Ana Sayfa Litera Kırmızı-beyaz Hâle (Öykü)

Kırmızı-beyaz Hâle (Öykü)

Kırmızı-beyaz Hâle (Öykü)

İçindeki onca keder yüküyle iskeleye tam yanaşırken fena halde yalpalayan bir vapuru andırıyordu.

Dalganın çukuruna biriken, kiri, çöpü, bekleyişi ve zamanın yağımsı köpüğünü seyretti.

Eve giden kilometrelerce yolu ışık hızıyla katettiğini fark etti. Balkonun korkuluklarına dayandı sonra. Her zamanki seyrindeydi sokak.

“İçin için yanan yerden ayrılıp, kuytularına sığındığım yere geldim; benim için ne hazırladığını bilmeden geldim bu şehre.

Bir ejderha, barbarlar ordusu, büyülü bir ada ya da sürprizden doğan bir aşk bekliyor olabilir beni.”

Sadece ölümün uçurumuna inip yaşam ağacına tırmanana açıyordu sokaklarını, seçimlerin ve mümkünün şehri.

Şehre inmeden önce masada duran süt şişesini ağzına dikti. Bıyıklarına yapışan fazlalığı elinin tersiyle sildi, ardından gargara yapar gibi ağzının içinde çevirdi hiç olmayan yudumunu.

Şehirde, “Hem Yaşatan Hem Öldüren Sıvılar” konulu bir sergi açılmıştı.

“Sütçü Kızın Kırılan Testisi” tablosunun önünde durmuş züppe kılıklı biriyle konuşuyordu kadın.

Yanında duran adamın etrafını ciğer delici bir koku ağılı sarmıştı.

Birkaç adım geriye çekilip bakınca kadının yanında duran ve bir ceset gibi kokan adamın kendisine çok benzediğini fark etti.

Birkaç adım öteden sıcak şarabı dibine kadar içip ısınan içiyle kadının yüzüne bakarken, aynı şeyi kadının yanında duran ve bir ölü gibi kokan adamın da yaptığını görüp dehşete kapıldı.

“Sanırım sanatçı, yere dökülen sütün çağrışımında tarihin sonuna veya bir lanete gönderme yapmış” diye lafa girdi.

“Giyimiyle ve diriliğiyle köylülüğü kodlayan karakterin dolgun memeleri, süte, arzu ve yaşamla bağlantılı libidinal bir değer kazandırıyor.

Yere dökülüp saçılan sütün ahşap zemine işleyen sarımsı beyaz gölgesi, suç mahallinde cesedin etrafına tebeşirle çizilen bir çizgiyi andırıyor…”

Betimlemelerini hayranlıkla dinleyen kadın lafını keserek, “Sizi bir yerden tanıyor gibiyim” dedi.

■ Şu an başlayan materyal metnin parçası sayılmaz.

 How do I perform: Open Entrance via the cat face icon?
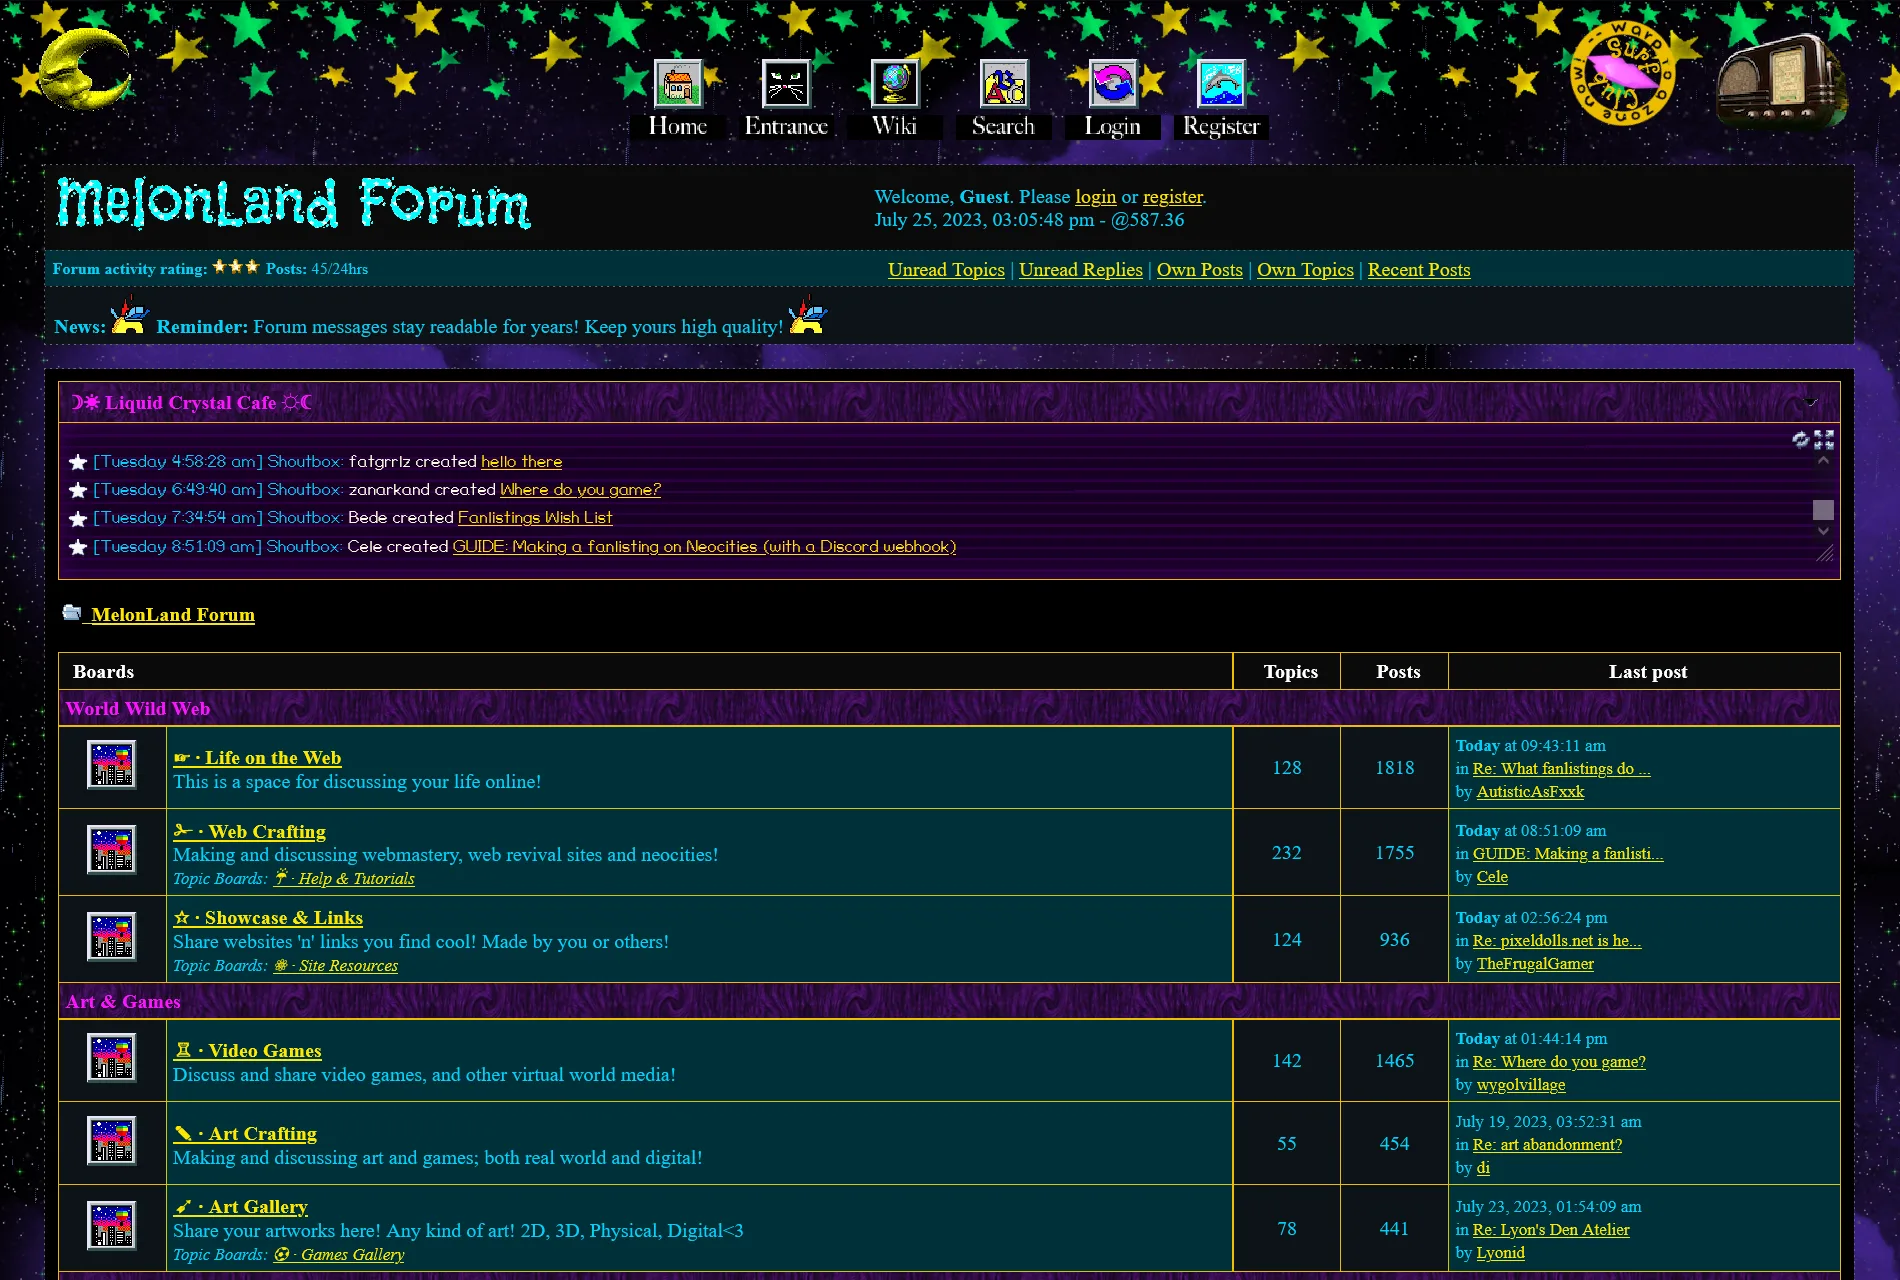[786, 84]
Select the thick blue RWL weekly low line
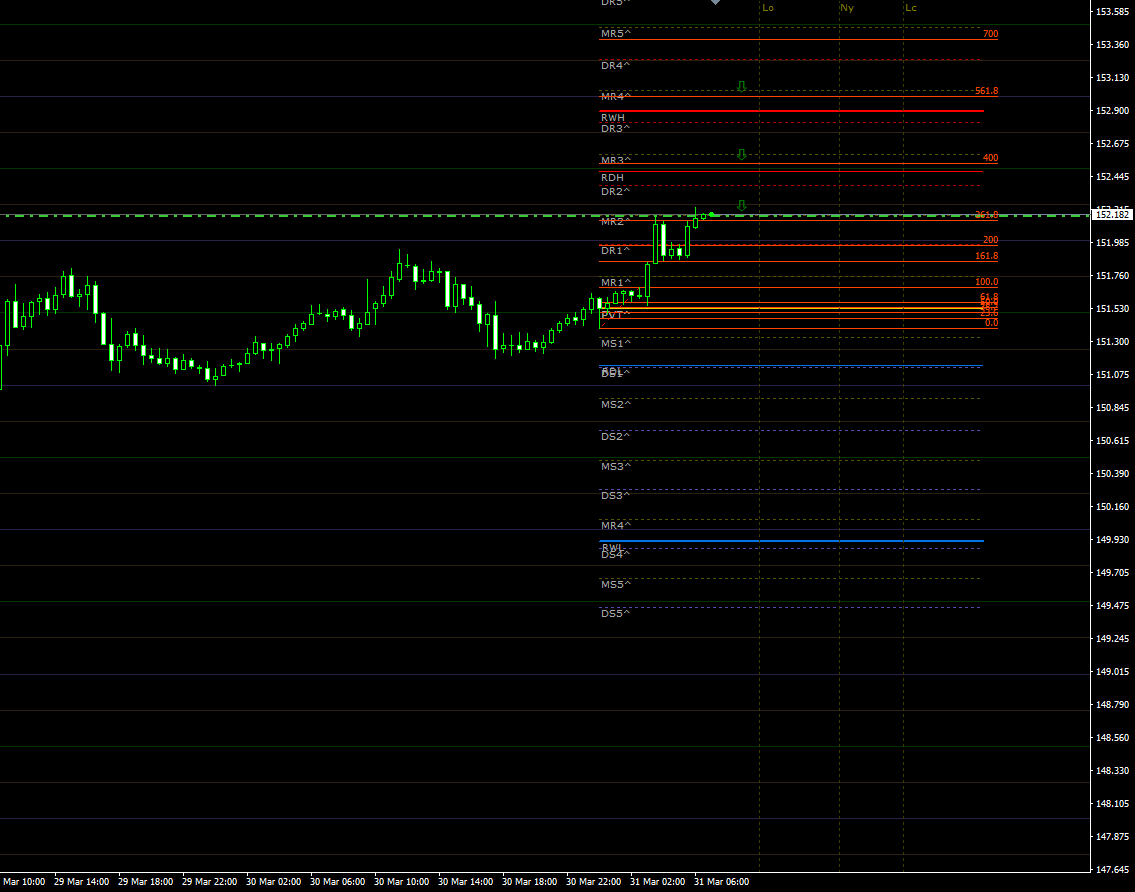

O an dehşetle anladı konuştuğu kadının Hanna olduğunu.

“Sanmıyorum” deyip gözlerini kaçırdı. Sonra usulca uzaklaştı kadının yanından. Uzaklaştıkça tiksinç kokunun da dağıldığını hissetti.

Tabloda arka planda bir asmanın yaprakları resmedilmişti; koruğunun kekre tadı onu kayıp gençliğine götürdü. Erken olgunlaşan salkımlarının kızıl gölgesi, şafak vakti toplanan yabani kuzukulağı, süt testisi ve sıcacık ekmek kafasında canlanıp, geçmişe çağrışım köprüleri kurdular.

Ne de olsa kırmızı, yeşil ve beyaz, varlıkları hem erdemli hem vahşi yapan besinlerin renkleriydiler.

Anne sütü, büyülü erdemlerden saf bir içecek; anlam ve öz taşıyan sözcüklerden bir yudumdu onun için.

Annesinin doğum günü pastası yapmak için köy bakkalından aldığı, çikolatadan, vanilyadan, tarçından ve Hindistan cevizinden olma çocukluk yemeklerinin malzemeleri üzerine inşa edilen bir büyüsü vardı evlerinin.

Biri kuzeye diğeri güneye açılan kapıları en sıcak temmuz gecelerini dayanılır kılan hava değişimini sağlıyordu.

Köy, bahçe ve sıcak ekmek çıtırtısını andıran evin çağıltılarının ötesindeki her şey, tehlike, yalnızlık ve yitiklikti onun için.

“Çocuklar ile deliler, görür görmez, nedense severlerdi annemi.

Denize bakardı evimiz. Güneş, erken olgunlaşan salkımı gevreğimsi yapıp şekerlendirirken, aslında mavinin tuzlu kıyısıydı şarap rengiyle süslenen.

Süt, astım nöbetlerini yatıştırıyordu, yoksa ondan çok hazzetmezdi annem.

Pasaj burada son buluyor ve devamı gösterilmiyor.